VOS TÂCHES:
A. Selon le texte sur la défossilisation, lors de quel événement a-t-on souligné qu'il fallait aller au-delà de la décarbonisation ?
B. Reproduisez à l'identique le passage du texte sur la défossilisation qui va de « Tout le monde » à « de la décarbonisation. ».

TEXTE FOURNI:
###

Défossilisation sérieuse – Être ouvert aux nouvelles technologies

Véhicules et technique Ausgabe-06-2025

La technologie en pleine mutation: une seule technologie ne suffit plus pour atteindre les objectifs en matière de CO2 (photo: production de piles à combustible chez Bosch).

Tout le monde s’accorde aujourd’hui à dire qu’une approche globale est nécessaire pour atteindre l’objectif de zéro émission nette en 2050. Lors du 46e Symposium de Vienne sur les moteurs, il a notamment été souligné qu’il fallait aller au-delà de la décarbonisation.

###

DONNÉES:
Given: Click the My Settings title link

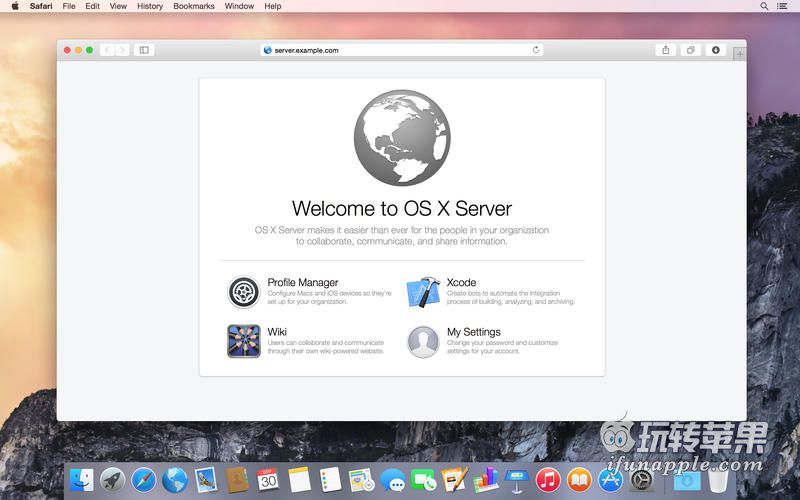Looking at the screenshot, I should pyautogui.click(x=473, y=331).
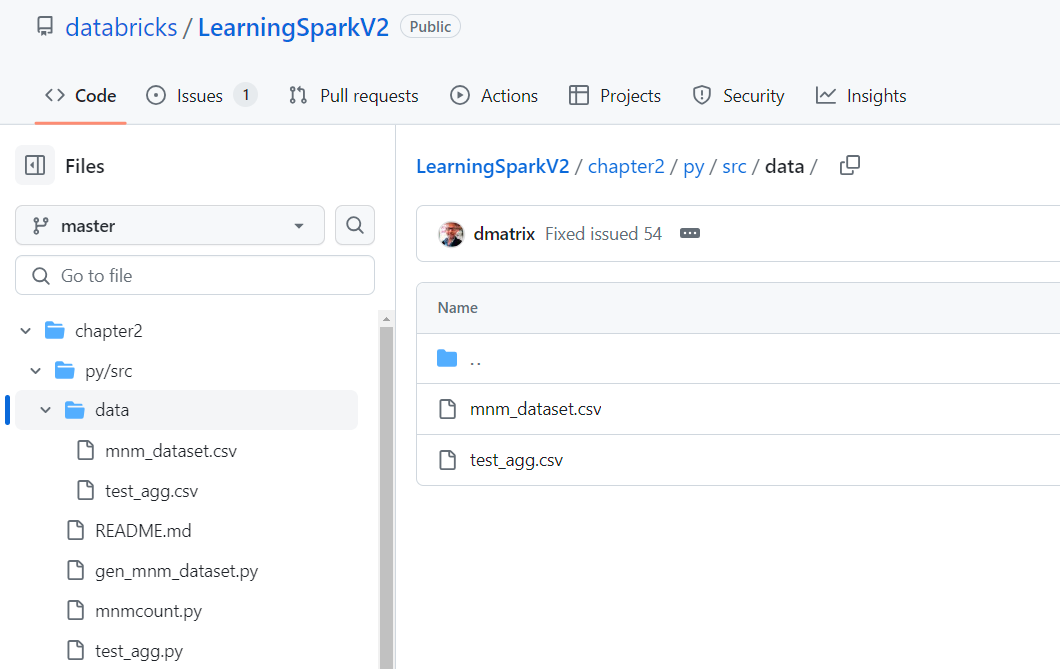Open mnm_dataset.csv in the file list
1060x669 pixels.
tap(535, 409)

###

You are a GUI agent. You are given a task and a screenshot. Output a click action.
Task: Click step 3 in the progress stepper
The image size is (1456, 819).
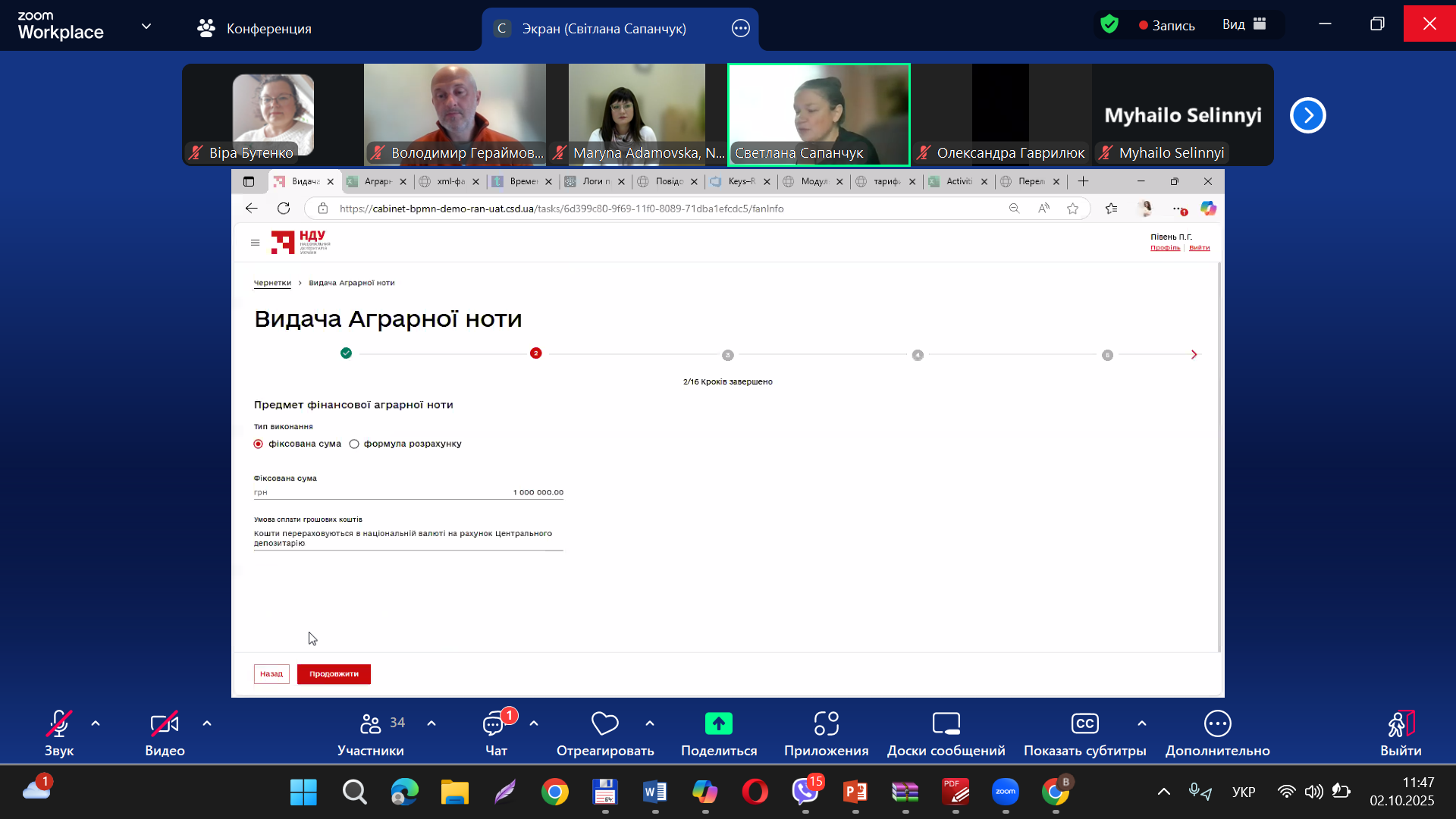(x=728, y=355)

###

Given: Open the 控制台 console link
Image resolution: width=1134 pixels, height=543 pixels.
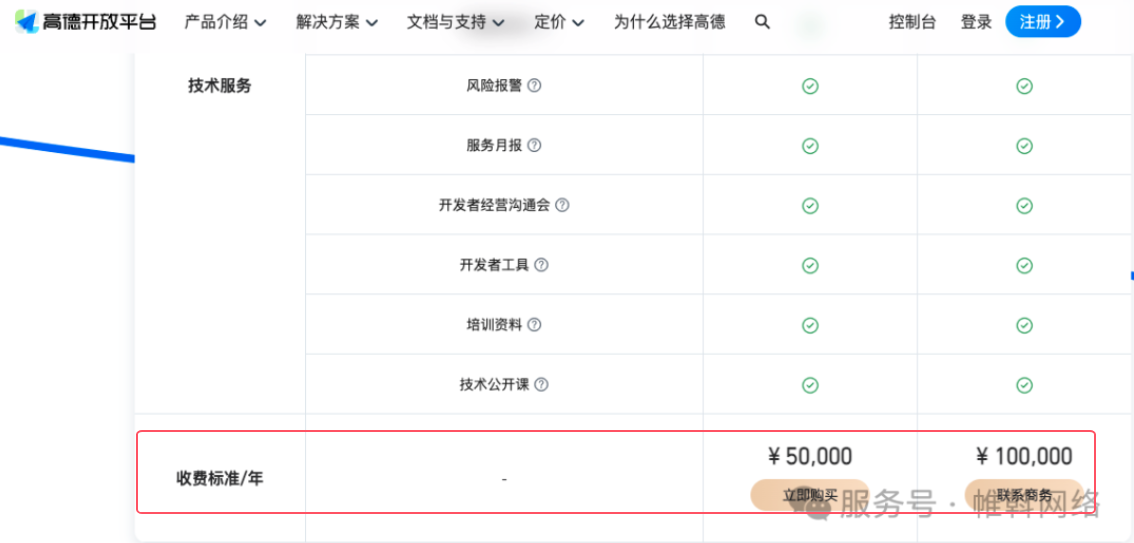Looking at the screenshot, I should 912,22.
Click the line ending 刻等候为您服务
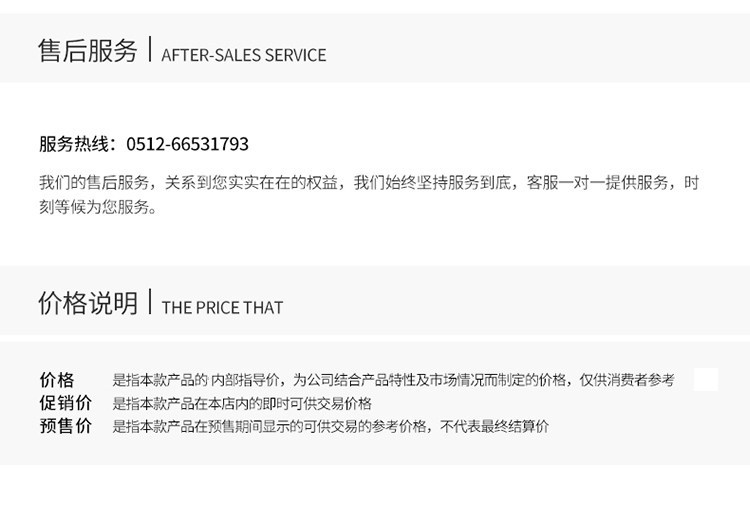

###

EN RÉPONSE:
A. Lors du 46e Symposium de Vienne sur les moteurs.

B.
Tout le monde s’accorde aujourd’hui à dire qu’une approche globale est nécessaire pour atteindre l’objectif de zéro émission nette en 2050. Lors du 46e Symposium de Vienne sur les moteurs, il a notamment été souligné qu’il fallait aller au-delà de la décarbonisation.